As you move forward, slowly you will understand how much friction you will find and then you will find the way to get that. And then you don’t have to be ashamed of getting help, getting the right partner to help you through this. Like you said, until analysts, people left the office, you wouldn’t have known automation is pinging the guy next to you and getting something done. You have to have the right thing in place. The right partner can make your journey really, really easy.
Dayle Hall:
It sounds elementary. But it’s actually really important, what you just said, which is to know your use cases, start with the POC, get the use case up and running, and then expand.

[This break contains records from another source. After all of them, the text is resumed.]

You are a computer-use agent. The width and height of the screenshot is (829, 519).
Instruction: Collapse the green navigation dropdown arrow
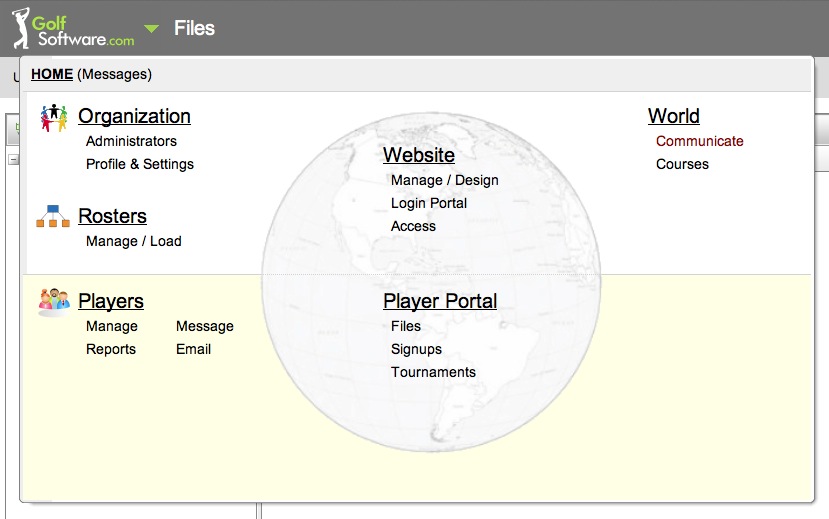pyautogui.click(x=151, y=29)
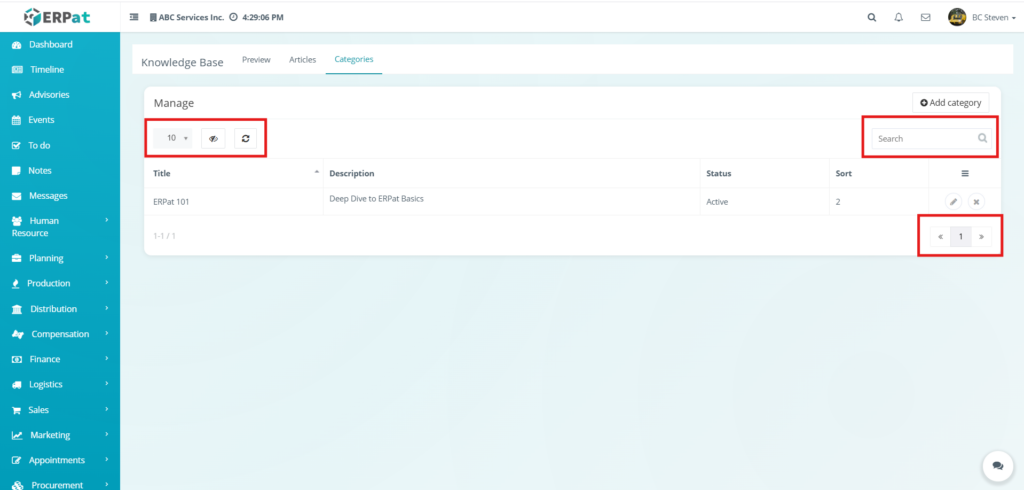Viewport: 1024px width, 490px height.
Task: Go to next page in pagination
Action: [982, 237]
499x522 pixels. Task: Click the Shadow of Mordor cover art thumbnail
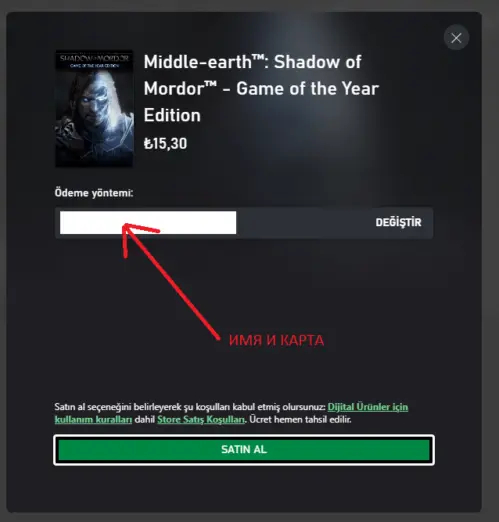point(94,108)
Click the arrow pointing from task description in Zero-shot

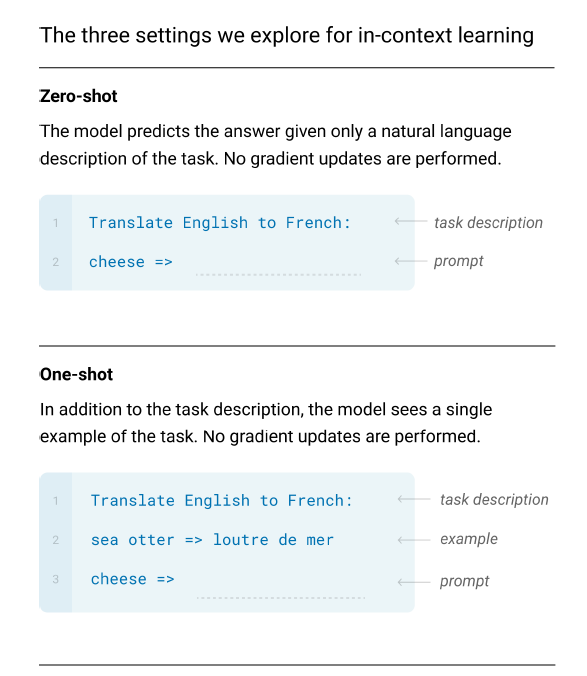(x=411, y=222)
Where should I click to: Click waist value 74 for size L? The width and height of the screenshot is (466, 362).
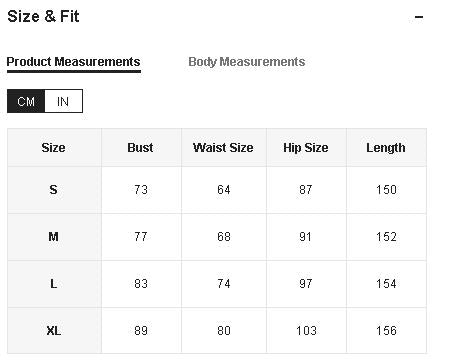223,284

And I think one of the things that we hear a lot is, and I’m sure you’ve read these too, around failure of digital transformation initiatives, but that is mainly because they’re not tied to specific use cases. They come in and say we’re going to just digitally transform and we’re going to use the cloud. But start with those use cases, get that up and use a POC.
And like you said, there are partners to help make this more successful. You don’t have to worry as much before around compatibility of data sources because people are here to help with that kind of thing. But there’s a really vital point, which is if you’ve got use cases and you know what you’re trying to achieve, then partners like you, like SnapLogic, can help get those up and running actually much quicker than I think a lot of people realize.
Jobin George:
Totally. Yes, you’re right. You’re spot on there. I’ve seen success stories out of failures when that came to us, re-digitizing their evolution, what they were almost about to give up. But I’ve seen success stories like that too.
Dayle Hall:
This has been an invaluable session for me. Hopefully, for people listening to the podcast, I can spend another hour. I could also spend another hour asking you how to get SnapLogic higher on Google Search results, but that will not be something we’ll discuss today. As we leave our session today, if people are interested to know more about your Cloud Ready – BigQuery partner program or other programs, where should they go? What would you advise them to do next?
Jobin George:
We have a lot of information regarding Google Cloud Ready – BigQuery initiative on our webpage. The easy way to do that is to just search for Google Cloud Ready – BigQuery in Google Search. And then, boom, you will get the first or second link.
Dayle Hall:
I hope so.
Jobin George:
Of course, it does. I tested it a few days ago. If you have any questions or if you are a partner hearing us and want to be like SnapLogic, who is part of this, you can always email us at [email protected], and all the information is available in our documentation and our webpage. It’s easy to find.
Dayle Hall:
Excellent. Jobin, thank you very much for your time. It was a great conversation. Potentially, let’s do another one sometime soon. But thank you very much for your time.
Jobin George:
Definitely. Thank you, Dayle. Thank you again for SnapLogic and, Dayle, for this opportunity. Thank you all for listening. Really appreciate your time.
Dayle Hall:
Great. To everyone else that’s listening, thank you for listening to our podcast today, Automating the Enterprise. Look out for the next one, and we’ll see you then.